Well, films like EXIT WOUNDS,
that's what.
You know, there was a time
when they were sorta fun to watch in a junky
kinda way. Steve'd "handle" a
gun in his own clumsy, catcher-mitted fashion,
and we'd get the inevitable cue-ball or
roll-of-quarters in a sock kinda thing.
Hell, I know people that actually paid
good money to study Aikido after seeing
ABOVE THE LAW! Now when he jumps out of
the way of a bullet, we've got to do it
in super-slow-motion because we're just
not buying it anyway else. Hell, we're not
even buying it that way!
EXIT WOUNDS features your
basic cookie-cutter good-cop-gonna-clean-up-the-corrupt-precinct
storyline. Seagal's a rough-edged cop (oh
yeah? I defy you to find one!) who saves
a Vice President's life but goes overboard
with his gung-ho, renegade style. Stop me
if you've heard this before. The Cop-Who-Can't-Handle-Him
(Bill Duke) assigns him to the world's worst
precinct, much to the chagrin of his Oldest-Buddy-on-the-Force
(Bruce McGill, yes, ANIMAL HOUSE's D-Day).

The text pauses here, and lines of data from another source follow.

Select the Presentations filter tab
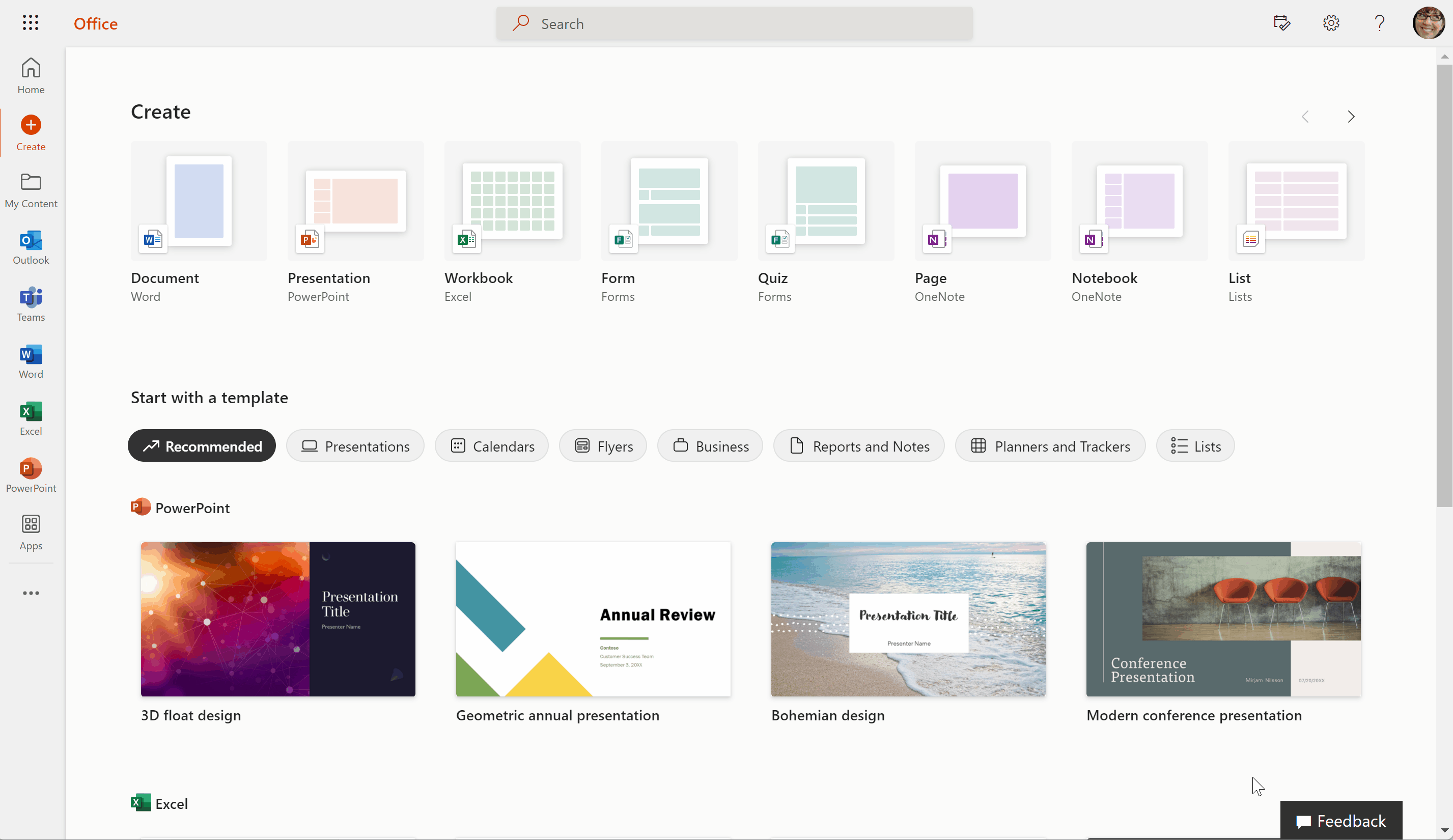click(354, 446)
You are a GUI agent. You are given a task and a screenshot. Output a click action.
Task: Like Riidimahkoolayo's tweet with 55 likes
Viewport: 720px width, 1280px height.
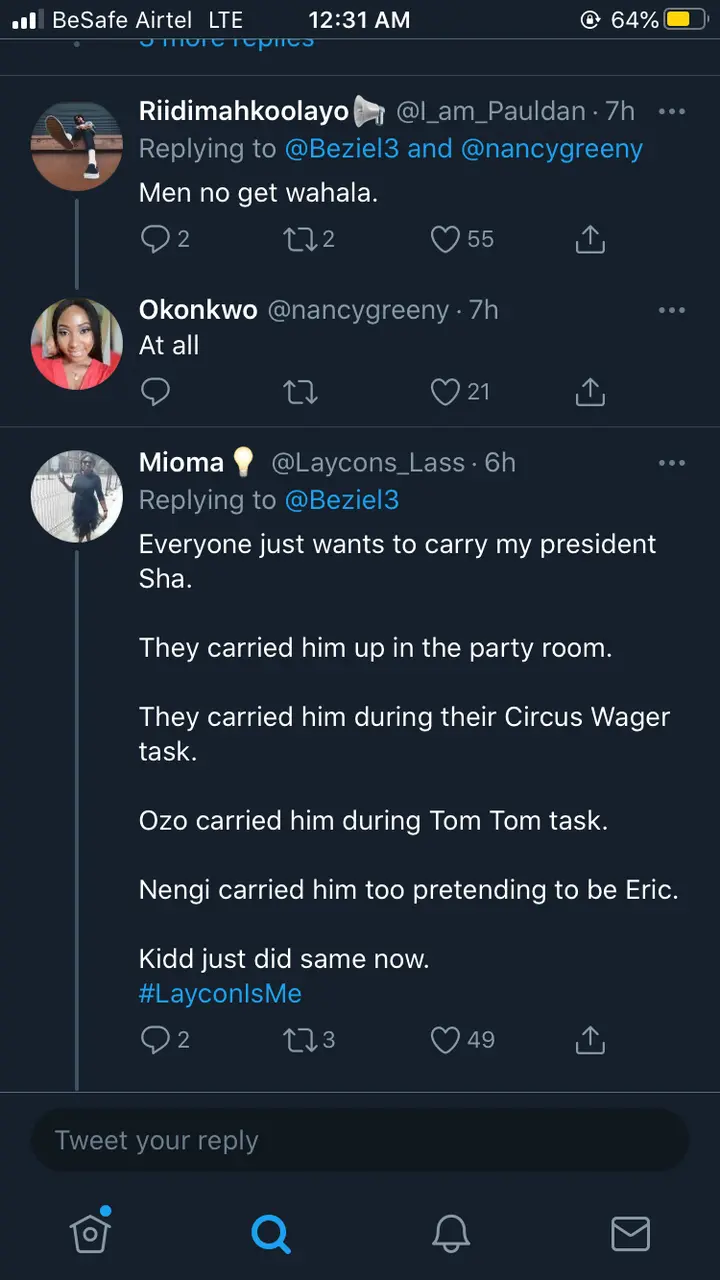click(446, 239)
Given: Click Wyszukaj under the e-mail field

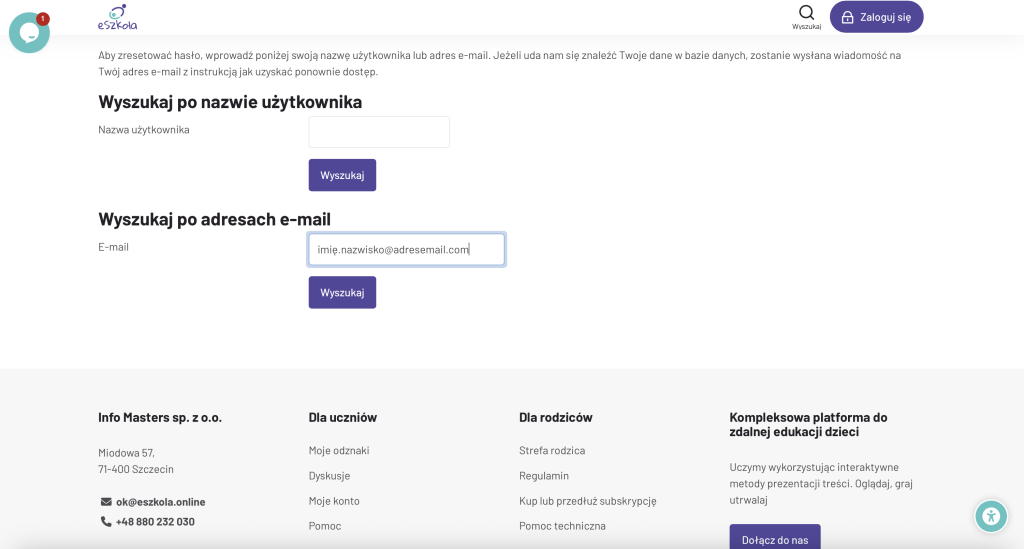Looking at the screenshot, I should pyautogui.click(x=342, y=292).
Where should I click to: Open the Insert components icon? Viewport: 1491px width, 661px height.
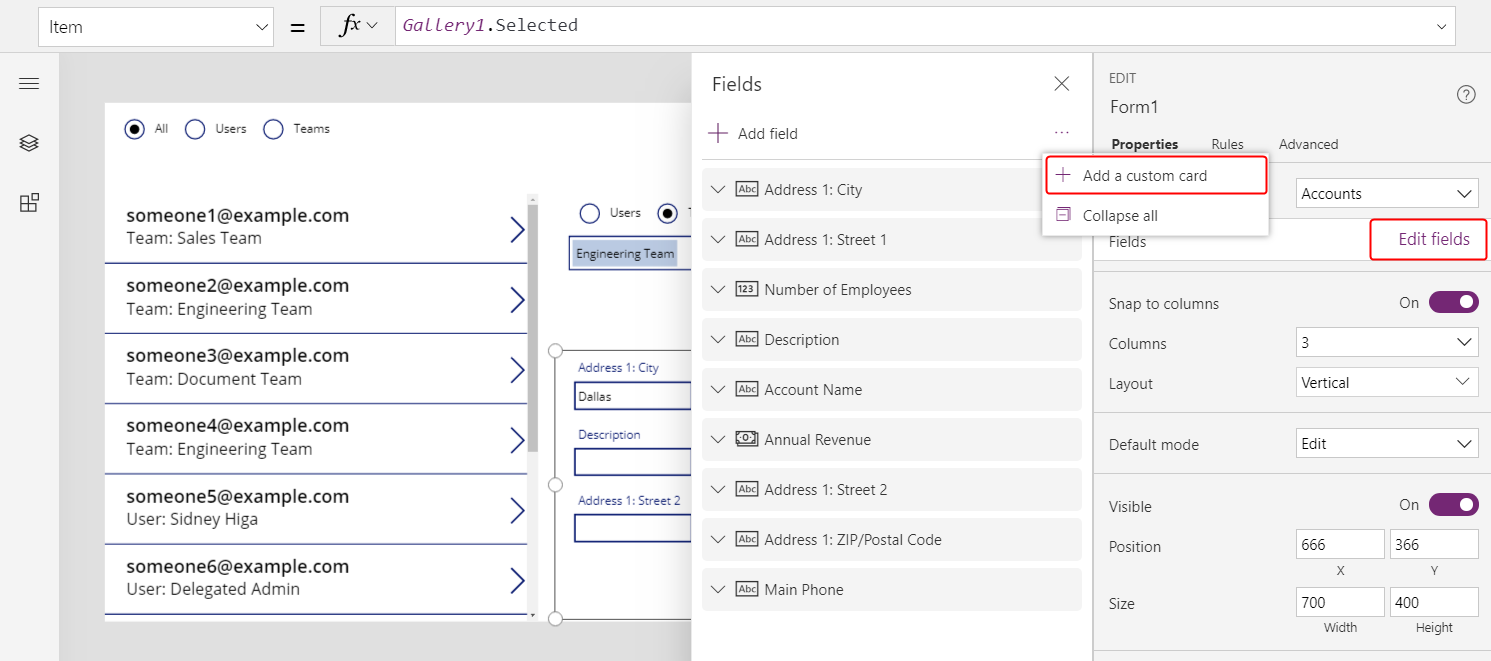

You get zero points in the Big Steve Game
for figuring out which one of them turns
out to be the head of the cop-run drug ring!
You know, I said you could stop me if you've
heard this before...
Of course, Steve's the outsider
which doesn't sit well with the Obvious-Cops-on-the-Take,
who might as well have jackets that say
"Bad Guys" on the back, or the
tough-but-beautiful precinct captain who
is only there to give the super-charged
homo-erotic nature of the whole damn thing
a teeny tiny shot of estrogen.
As for the fight scenes, well,
I had to fight to keep my lunch down every
time Tom Arnold was on screen. He plays
a Springeresque talk show host who takes
an anger management course with Seagal in
what passes for the film's desperate, blind
stabs at humor. Rapper DMX fares little
better as the drug-kingpin who's not what
he appears to be, but that, too, is of little
consequence.
EXIT WOUNDS was supposed to
be Big Steve's step back into the majors
after a short vacation. Frankly, I'm not
waiting up for his next effort. Unless,
of course, it's the long-rumored UNDER SIEGE
3...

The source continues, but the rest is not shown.